▸ Your instructions
Output the entries underneath exactly as they are.

===============

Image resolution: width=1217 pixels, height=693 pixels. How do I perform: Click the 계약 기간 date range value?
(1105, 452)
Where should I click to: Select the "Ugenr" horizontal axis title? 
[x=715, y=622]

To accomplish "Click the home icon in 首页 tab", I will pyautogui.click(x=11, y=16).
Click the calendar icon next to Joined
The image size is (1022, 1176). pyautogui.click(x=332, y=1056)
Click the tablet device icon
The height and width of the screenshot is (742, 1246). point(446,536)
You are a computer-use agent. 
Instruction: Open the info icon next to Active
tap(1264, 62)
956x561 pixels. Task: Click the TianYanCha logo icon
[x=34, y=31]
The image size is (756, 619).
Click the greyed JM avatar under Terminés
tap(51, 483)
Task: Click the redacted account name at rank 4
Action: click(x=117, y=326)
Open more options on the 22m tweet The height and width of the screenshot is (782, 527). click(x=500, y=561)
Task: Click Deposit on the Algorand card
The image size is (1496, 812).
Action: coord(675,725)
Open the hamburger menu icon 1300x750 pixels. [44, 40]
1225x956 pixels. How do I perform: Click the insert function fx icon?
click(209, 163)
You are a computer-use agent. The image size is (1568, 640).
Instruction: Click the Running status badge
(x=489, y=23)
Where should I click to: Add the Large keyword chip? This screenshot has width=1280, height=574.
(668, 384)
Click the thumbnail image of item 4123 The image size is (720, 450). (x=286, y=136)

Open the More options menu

===============

▸ Response area
Image resolution: width=1217 pixels, height=693 pixels. How do I perform: Click the 계약 기간 date range value?
(1105, 452)
Where should I click to: Select the "Ugenr" horizontal axis title? 
[x=715, y=622]

To accomplish "Click the home icon in 首页 tab", I will pyautogui.click(x=11, y=16).
Click the calendar icon next to Joined
The image size is (1022, 1176). pyautogui.click(x=332, y=1056)
Click the tablet device icon
The height and width of the screenshot is (742, 1246). point(446,536)
You are a computer-use agent. 
Instruction: Open the info icon next to Active
tap(1264, 62)
956x561 pixels. Task: Click the TianYanCha logo icon
[x=34, y=31]
The image size is (756, 619).
Click the greyed JM avatar under Terminés
tap(51, 483)
Task: Click the redacted account name at rank 4
Action: click(x=117, y=326)
Open more options on the 22m tweet The height and width of the screenshot is (782, 527). click(x=500, y=561)
Task: Click Deposit on the Algorand card
The image size is (1496, 812).
Action: coord(675,725)
Open the hamburger menu icon 1300x750 pixels. [44, 40]
1225x956 pixels. How do I perform: Click the insert function fx icon?
click(209, 163)
You are a computer-use agent. The image size is (1568, 640).
Instruction: Click the Running status badge
(x=489, y=23)
Where should I click to: Add the Large keyword chip? This screenshot has width=1280, height=574.
(668, 384)
Click the thumbnail image of item 4123 The image size is (720, 450). (x=286, y=136)

Open the More options menu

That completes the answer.